Provided passage -
--- BEGIN ---

I don’t think the [] means “no collation”. It means “order by zero columns”. 
The list of columns is present, but it is empty. 

Of course, this “empty collation” provides no guarantees as to the ordering of 
rows. It is a collation; it’s just the weakest possible collation.

> On Jan 7, 2019, at 1:23 AM, Stamatis Zampetakis <[email protected]> wrote:
> 
> Hi Vladimir,
> 
> From the analysis so far, the following part caught my attention:
> 
> Vladimir>So far so good, however the RelSubset for LogicalValues is awkward:
> rel#9:Subset#0.NONE.[]
> [] means "no collation". In other words, it puts "multi-collated" values
> into a subset that has "no" collation.
> ...
> The collation of Project is just
> inherited from the original plan, and rel#9:Subset#0.NONE.[] is created at
> "register" time, while the collation of Subset is set to EMPTY by
> RelTraitSet#simplify (I've no idea why planner discards composite
> collations, but it is the implementation of #simplify).
> 
> Indeed the behavior seems a bit weird and it makes me think that maybe
> there is a bug in #simplify method it self.
> 
> According to commit XXX
> 
> Julian> When creating a RelSubset make sure that its traits are simple.
> (Occurs when creating a subset to convert an existing rel that has multiple
> collations to a different calling convention. The subset can only have one
> collation.)
> 
> the subset must have only one collation.
> 
> Looking into the implementation of #simplify it seems that when the
> composite collation trait is of size one then the simplification simply
> returns that trait.
> When the composite collation trait is of size different than one we are
> obtaining the default collation trait which in this case is the EMPTY
> collation.
> This behavior is a bit suspect.
> 
> Moreover, the javadoc of #simplify method indicates the following:
> /** Returns a trait set similar to this one but with all composite traits
> flattened. */
> 
> I was thinking that flattening refers to unnesting some information but the
> code does more than that by pruning also some traits. This is another
> reason that makes me think that maybe there is a bug in #simplify.
> 
> 
> Στις Κυρ, 6 Ιαν 2019 στις 9:24 π.μ., ο/η Vladimir Sitnikov <
> [email protected]> έγραψε:
> 
>> Hi,
>> 
>> I've tried to review CALCITE-2593, and it looks like the case not that
>> trivial.
>> The issue there is the following SQL fails with "Node ... could not be
>> implemented"

--- END ---

Goal -
From the thread on the empty collation, write out word for word the part that opens with the words containing "I don’t think" and closes with "weakest possible collation.".

Data rows -
--- BEGIN ---

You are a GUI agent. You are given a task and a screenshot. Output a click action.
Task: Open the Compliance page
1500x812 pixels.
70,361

--- END ---
--- BEGIN ---

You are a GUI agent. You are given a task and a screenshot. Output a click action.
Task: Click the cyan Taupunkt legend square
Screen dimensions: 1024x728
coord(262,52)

--- END ---

The result -
I don’t think the [] means “no collation”. It means “order by zero columns”. 
The list of columns is present, but it is empty. 

Of course, this “empty collation” provides no guarantees as to the ordering of 
rows. It is a collation; it’s just the weakest possible collation.